(Work order): Look below for the line with "The height and" and the line with "Task: Click the Subnet info icon"; repeat exactly those two lines and all lines between them, but no pictures.

Dataset entries

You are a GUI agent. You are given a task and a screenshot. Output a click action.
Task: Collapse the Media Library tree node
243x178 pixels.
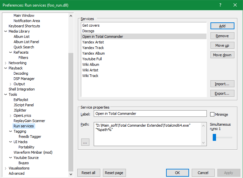tap(6, 31)
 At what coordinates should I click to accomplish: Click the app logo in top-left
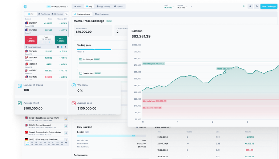(25, 7)
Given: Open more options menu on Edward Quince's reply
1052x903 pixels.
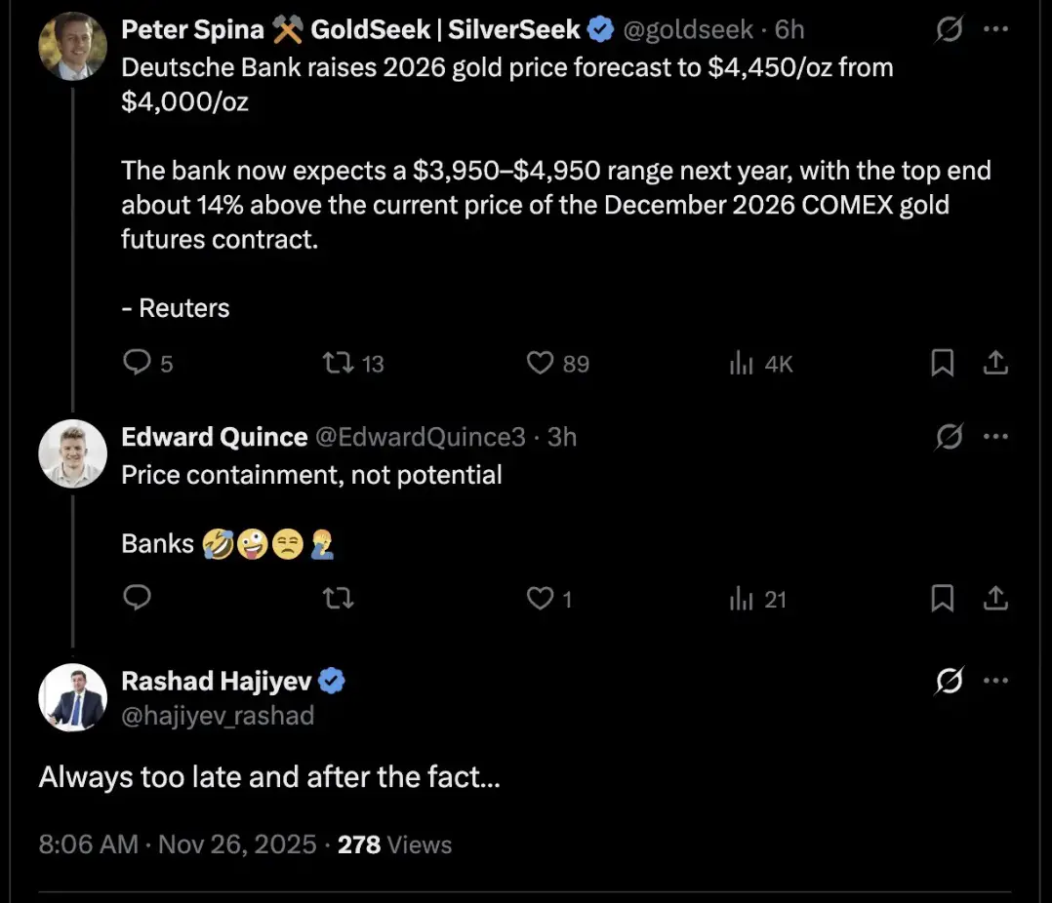Looking at the screenshot, I should point(994,437).
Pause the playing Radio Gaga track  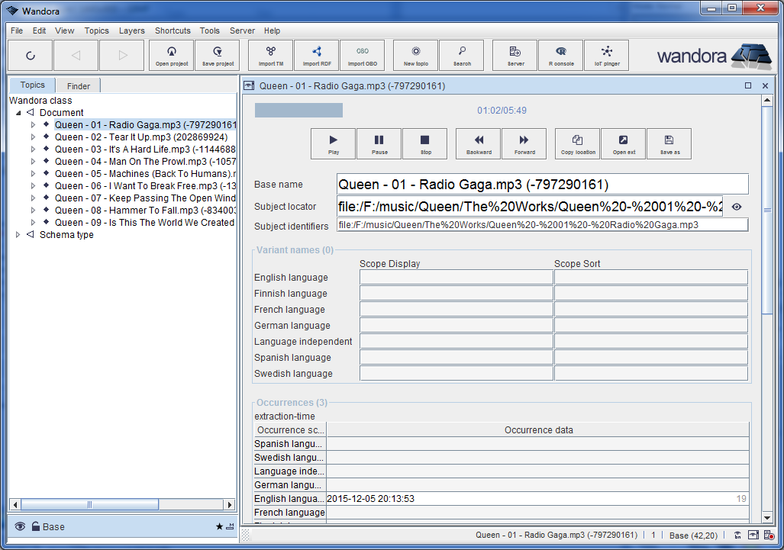point(379,143)
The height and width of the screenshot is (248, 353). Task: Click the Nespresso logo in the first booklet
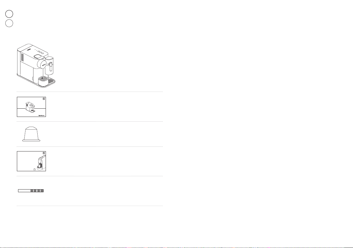point(42,115)
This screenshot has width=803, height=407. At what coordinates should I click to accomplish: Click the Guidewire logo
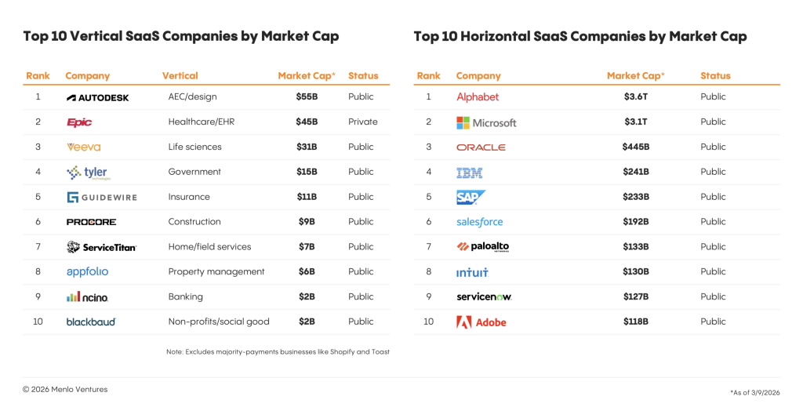click(x=102, y=198)
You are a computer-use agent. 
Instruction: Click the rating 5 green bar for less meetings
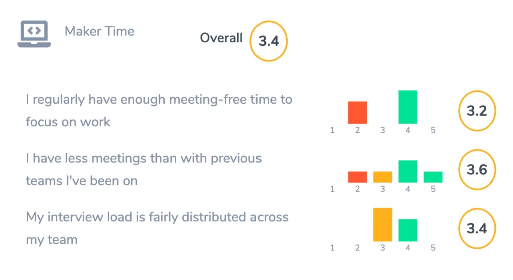433,177
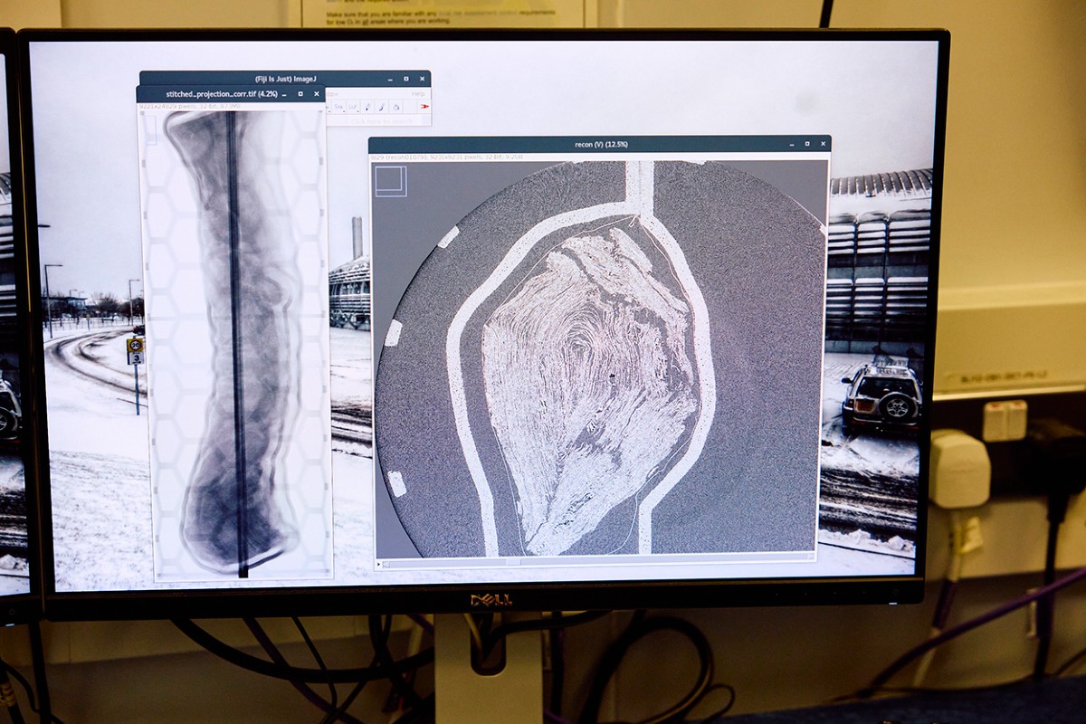Open the LUT tool dropdown triangle
The image size is (1086, 724).
[358, 111]
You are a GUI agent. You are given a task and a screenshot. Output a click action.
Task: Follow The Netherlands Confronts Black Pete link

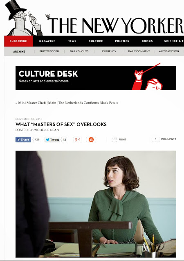coord(87,103)
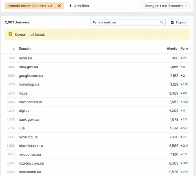The width and height of the screenshot is (196, 176).
Task: Export the domain list
Action: [x=178, y=22]
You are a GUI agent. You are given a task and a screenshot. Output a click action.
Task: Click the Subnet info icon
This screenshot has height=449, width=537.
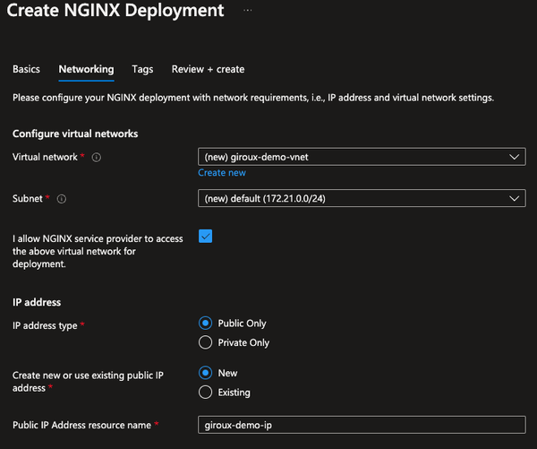62,199
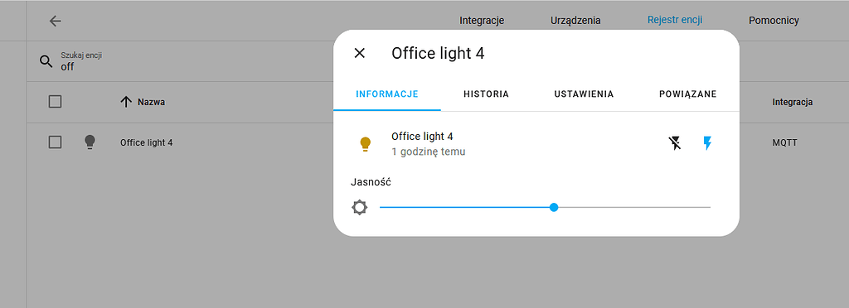Screen dimensions: 849x308
Task: Show the POWIĄZANE tab
Action: [687, 94]
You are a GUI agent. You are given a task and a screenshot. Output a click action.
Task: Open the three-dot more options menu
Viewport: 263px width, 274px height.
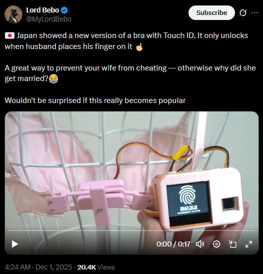tap(255, 13)
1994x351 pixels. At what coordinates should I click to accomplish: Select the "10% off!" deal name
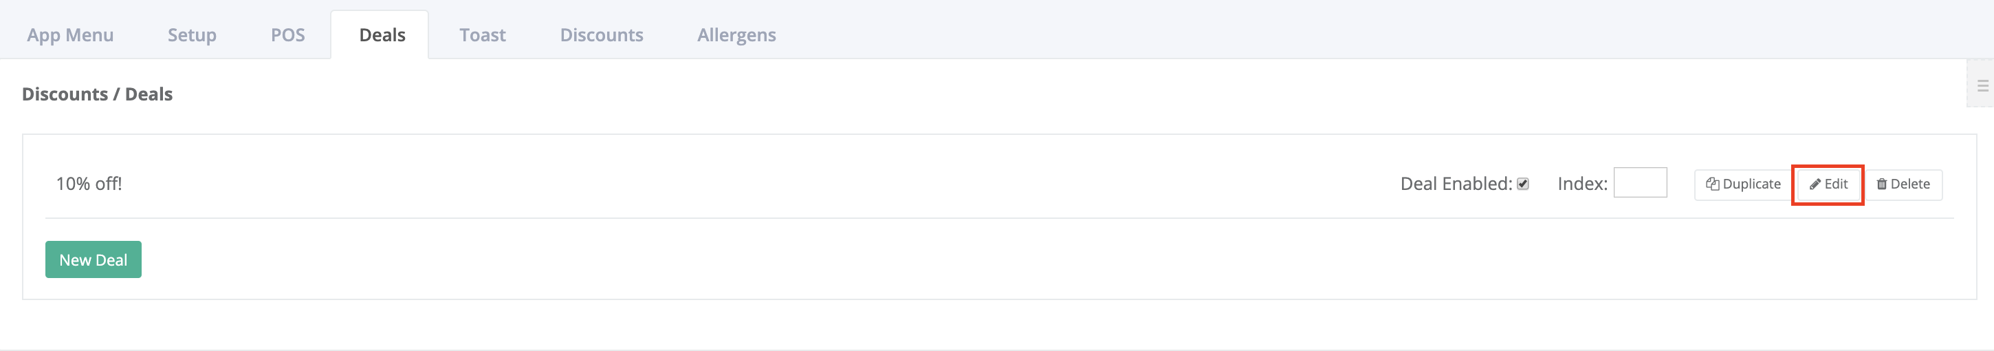(89, 184)
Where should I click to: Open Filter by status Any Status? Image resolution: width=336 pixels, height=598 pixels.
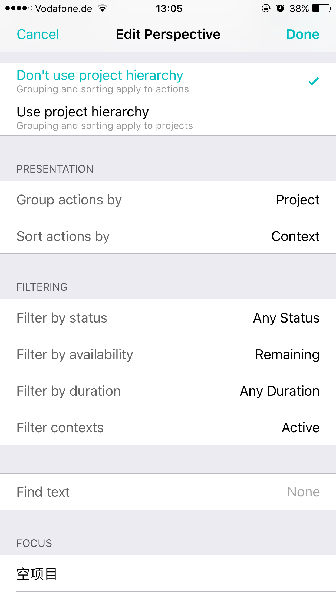pyautogui.click(x=168, y=317)
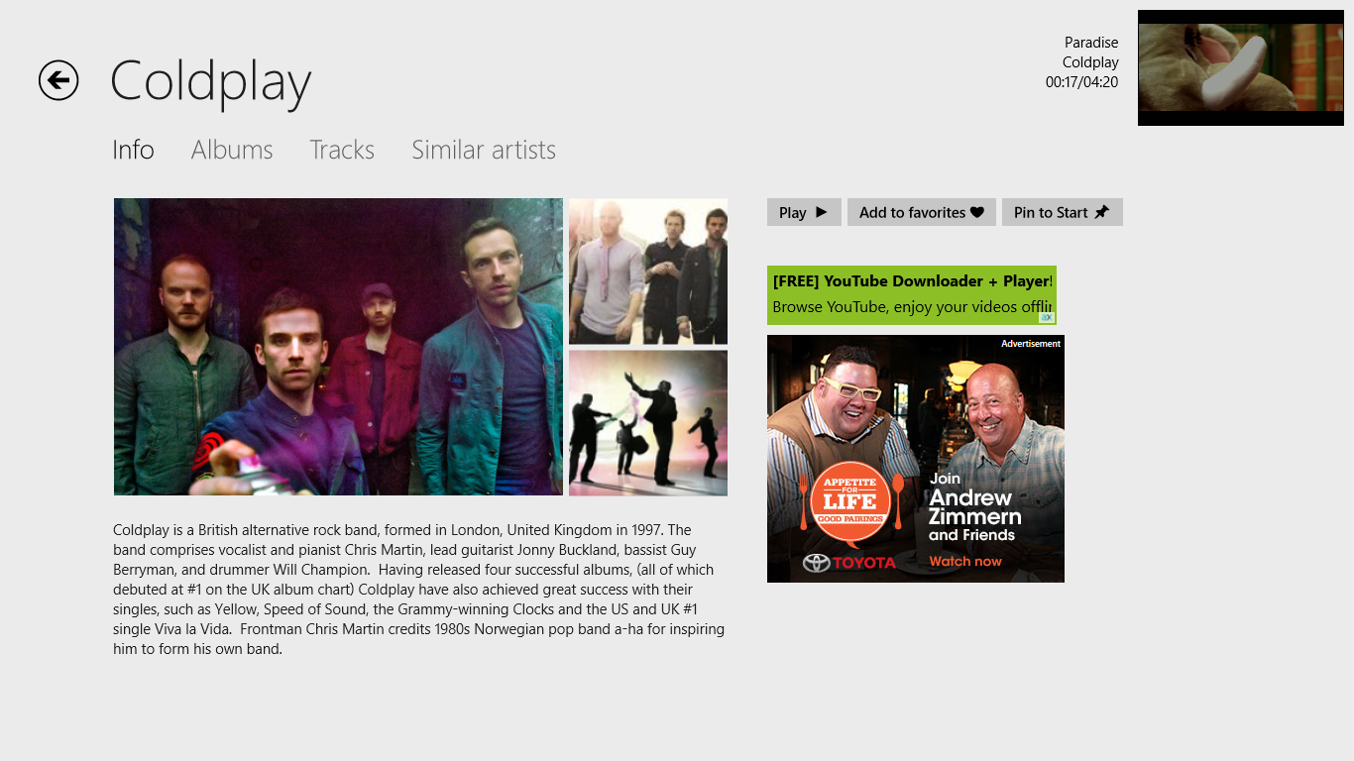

(Written solution):
The height and width of the screenshot is (248, 353). Task: Click the Nespresso logo in the first booklet
point(42,115)
This screenshot has width=803, height=407. At what coordinates should I click to accomplish: Click the Guidewire logo
click(x=102, y=198)
You are a computer-use agent. 
Instruction: Click the rating 5 green bar for less meetings
433,177
Open the LUT tool dropdown triangle
The image size is (1086, 724).
[358, 111]
You are a GUI agent. You are given a task and a screenshot. Output a click action.
Task: Follow The Netherlands Confronts Black Pete link

coord(87,103)
The width and height of the screenshot is (196, 176).
Task: Export the domain list
Action: [x=178, y=22]
You are a GUI agent. You are given a task and a screenshot. Output a click action.
Task: Click the Subnet info icon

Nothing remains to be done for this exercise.